The basic purpose a language model is to predict a word given other words. You as a human can try this, what is the missing word from the title above? Is it premise? Or function? Or idea? Or banana? All those words would work. The last one feels improbable though.

If you’re a native English speaker this assessment of probability may feel automatic for you but if we perform this exercise in a language that you’re not fluent in this would be challenging. You would neither know the words that surround the missing word, or what the missing word is itself.

This is the general intuition of language models.

Training Small Language Models#

We can formalize this idea with this formula. $\(P(w_m) = P(w_1,\ldots,w_m)\)$

That is, given a sequence of words what’s the most likely. Sometimes you see this formula written in its conditional form which is

\[P(w_m | w_1,\ldots,w_m)\]

The way a language model does this is by learning over a corpus of text. Let’s say we have the following

Training Example



My name is Ravin


My name is Scott


My dogs name is Spot

We may want to predict the next word after name \( P(w\_{next}| name )\).

With this text corpus above we get

\[\begin{split} P(is | name ) = 1 \\ P(my | name ) = 0 \end{split}\]

Why is that? Because is always after name.

Let’s take two different words

\[\begin{split} P( name | my ) = 2/3 \\ P( Ravin | is ) = 1/3 \end{split}\]

Verify yourself why this is the case. If you see this then you understand the basic premise of a language model. Consider these learned probabilities to be the trained model Now this is a very simple model, in practice models can be trained on the last two words, or the word before or the word after, or other combinations of things. But the idea is all the same, the corpus of text is used as a training example to learn the structure of that same text.

All the things we can do#

Now that we have a trained model we can use it in many different ways.

It could be used for grammatical checks. If this system saw the text Name my is Ravin, we can “ask” the model it thinks about the word name preceding the word _my- In this case we would get

\[P( \text{next_word}=my \mid current\_word=name ) = 0\]

This would indicate this sequence of words as unlikely indicating there is an issue.

It could also be used for text generation, We could pick a random word to start with like dog and see what the model picks to be the next word. Then with that prediction the model continues on and predicts the word after that and so on and so forth. This is in essence how generative models like Bard or ChatGPT work.
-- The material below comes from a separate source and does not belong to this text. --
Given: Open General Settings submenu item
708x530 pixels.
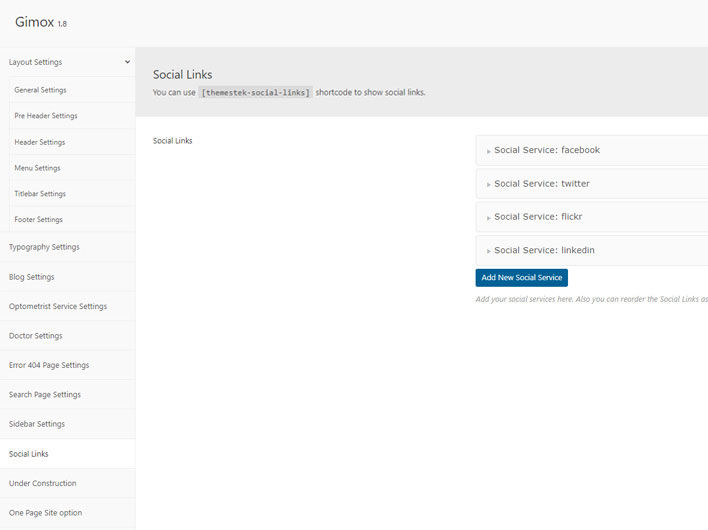Looking at the screenshot, I should coord(40,90).
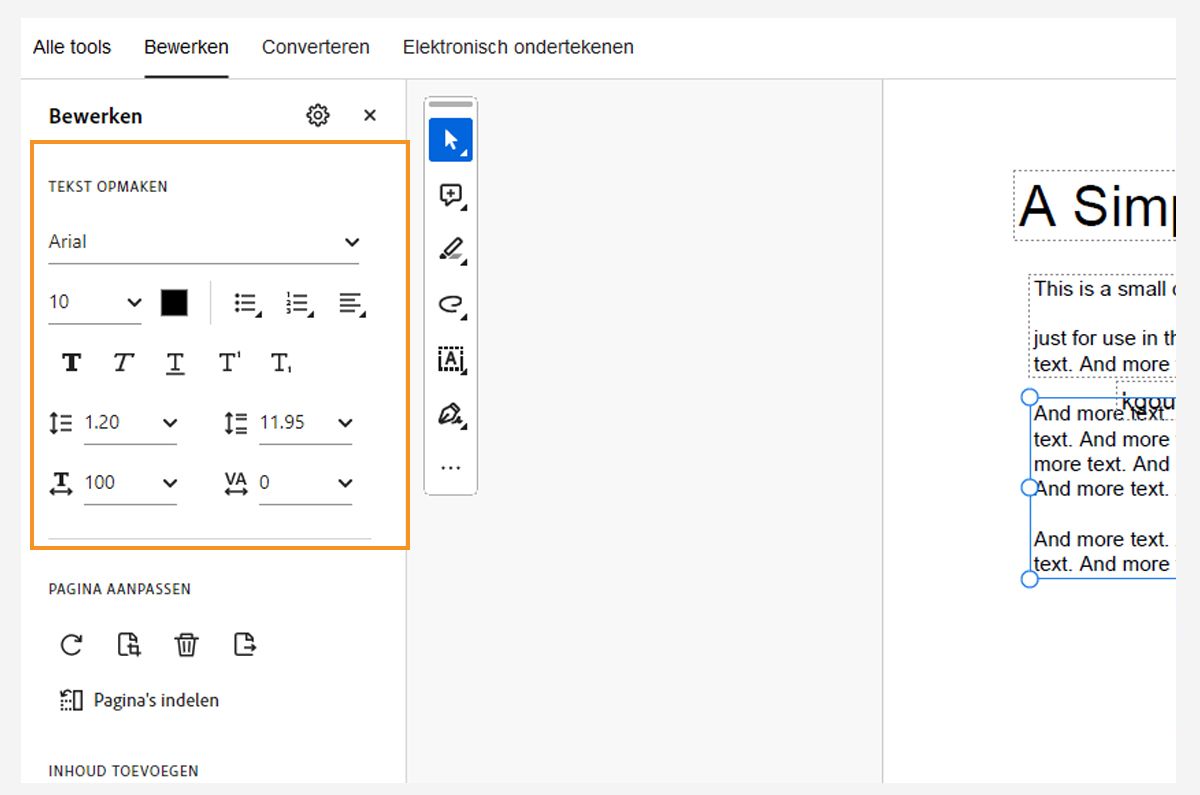
Task: Select the highlighter pen tool
Action: click(x=450, y=250)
Problems with small language models and systems#

You can think of what we did as “small” language model. This simplistic model provides an intuition of how these models work. In practice these single input word probability models don’t work well.

This is because

  • There are a lot of words learning all combinations is hard

  • More than one word matters

    • Word order matters

  • We’re not always predicting the next token

  • Different languages have different rules

  • Languages are wide, everchanging, inconsistent, and complicated

Over the years a number of different model techniques have been applied to alleviate some of these issues, such as n grams or Markov Chain approaches or Recurrent Neural Networks. That’s because as I’m writing this the type of model that dominates in language is the Neural Network Transformer architecture. I do encourage you to familiarize yourself with what I’m calling foundational methods. I’ve provided references below to help.